In the immediate aftermath of these revelations, Johnsons’s in particular, the press, elected officials, and the public engaged in an emotionally driven dialogue and campaign surrounding the matter of HIV/AIDS. Schools across the country enhanced or incepted Sex Education programs to address the situation head on. Programs included the famous Magic Johnson and Arsenio Hall video, plays, lectures and the controversial distribution of condoms to school children.  An entire industry blossomed around HIV/AIDS. Oscar winning films such as “Philadelphia,” hit songs and music videos were in heavy rotation, the musical “Rent” ruled Broadway and HIV/AIDS charities came out of every corner. And with breakthroughs in medical treatment and management of the virus, extending the life span of HIV/AIDS sufferers, the very stigma that once shadowed so many, like Lightweight Champion Esteban de Jesus, the first to best the legendary Roberto Duran, was virtually stalled. This was now the Post Magic Johnson era of HIV/AIDS when we discovered compassion.

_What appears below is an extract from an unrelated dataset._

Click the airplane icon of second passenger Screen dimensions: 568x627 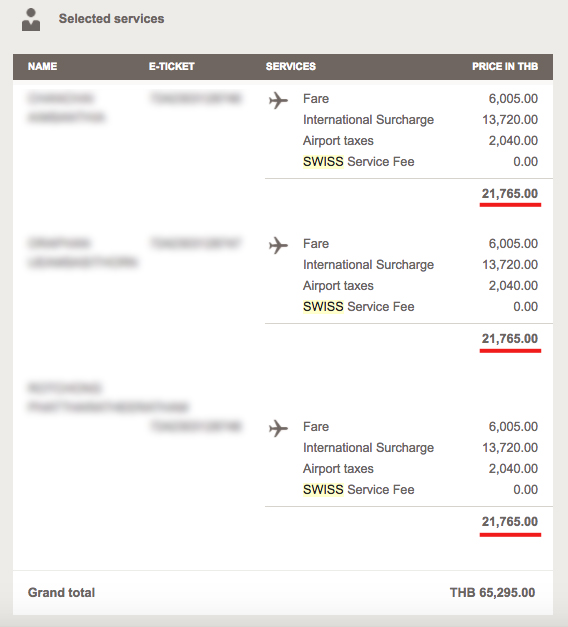click(x=278, y=245)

But, alas, like Seasons, such moments always pass and their lessons go unheeded. Lifestyles of the reckless and famous, the infamous, and even the not so famous and reckless continues, as we gleefully applaud an obvious crisis, as if we’ve entered a disease free Utopia. Not so, according to the Centers For Disease Control & Prevention well over 20 million new cases of STD’s (Sexually Transmitted Diseases) are reported annually. Their studies show that there is an estimated 110 million known cases of STD’s in the United States, which is an estimated burden of $16 billion in medical cost. It’s 2013 and the band still plays on.  Even with the accessibility of contraception, numerous individuals including many of our most revered athletic stars mistake the adage “it takes a village…” to mean, “let’s make a village.” Fathering multitudes of children with multiple women is not only an ill regard for the children bred, but, the very sanctity of ones own health.  Unfortunately, far too many lives, enveloped by excess and abandoned by self-control reflect the sentiment of the Proverbs: “And you mourn at last, when your flesh and your body are consumed, and say: ‘How I hated instruction and my heart despised correction!1” 

“Listen, it’s quiet isn’t it? The tragedy of the recent passing of Tommy Morrison, at the young age of 44, wasn’t his death or the complete obscurity he fell into following that dreaded diagnosis for which he himself did not want to acknowledge. It’s the quiet, the apathy that has become far too common. It’s the quiet that has no place in the sports community at this hour. The story of Tommy Morrison and other athletes, who have paid and are paying the steep price of excess, ought not be quiet but echo through out every locker room and gym. The lives of Morrison and others should become standard points among every scout, coach, manager, agent, and parent. For it is well known that our champions have long been ill equipped to handle the allure and trappings of a high profile existence and therefore, are in need of a community whose concern for them exceeds their ability to post great stats, garner ratings or throw concussive left hooks, but nurture and protect them, especially from themselves.